期刊名称:Journal of Clinical Biochemistry and Nutrition
印刷版ISSN:0912-0009
电子版ISSN:1880-5086
出版年度:2005
卷号:37
期号:1
页码:9-18
DOI:10.3164/jcbn.37.9
出版社:The Society for Free Radical Research Japan
摘要:Antioxidant responsive element (ARE) mediated gene expression is a pivotal cellular defense mechanism against the toxicity of electrophiles and reactive oxygen species (ROS).

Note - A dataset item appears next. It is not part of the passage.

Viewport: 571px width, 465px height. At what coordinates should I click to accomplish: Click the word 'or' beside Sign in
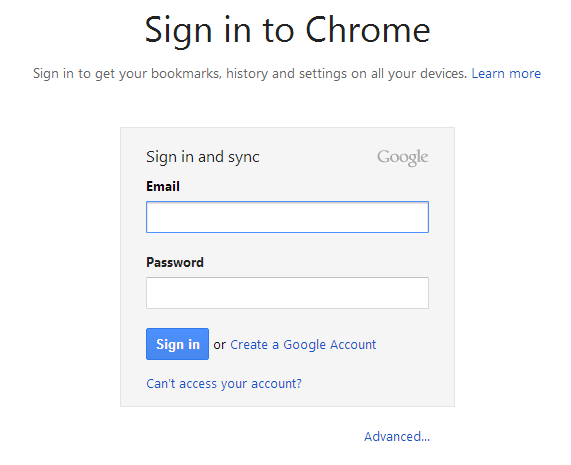coord(220,344)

Nrf2 belongs to the Cap-N-Collar family of basic region-leucine zipper transcription factors and has emerged as an essential signal transducer that responds to electrophiles and ROS by regulating transcription via the ARE. The ARE-regulated gene battery consists of detoxification enzymes and antioxidant genes and confers protection against oxidative insults such as hyperoxic lung injury and benzo[ a ]pyrene-induced tumorigenesis in the forestomach. Recent investigations indicated that the ARE gene battery also plays significant roles in the regulation of inflammation. Indeed, many natural or synthetic substances activating the ARE-mediated transcription pathway inhibit pro-inflammatory gene expression. On the other hand, cyclooxygenase-2 (COX-2) exerts anti-inflammatory roles in the protection against inflammation by certain stimuli. Downstream effectors of the COX-2 pathway include cyclopentenone prostaglandins (cyPGs) such as 15-deoxy-Δ12,14-prostaglandin J2 (15d-PGJ2). We recently demonstrated that the Nrf2 pathway is activated by endogenous 15d-PGJ2 during carrageenin-induced inflammation. Thus, cyPGs may act as physiological regulators of Nrf2.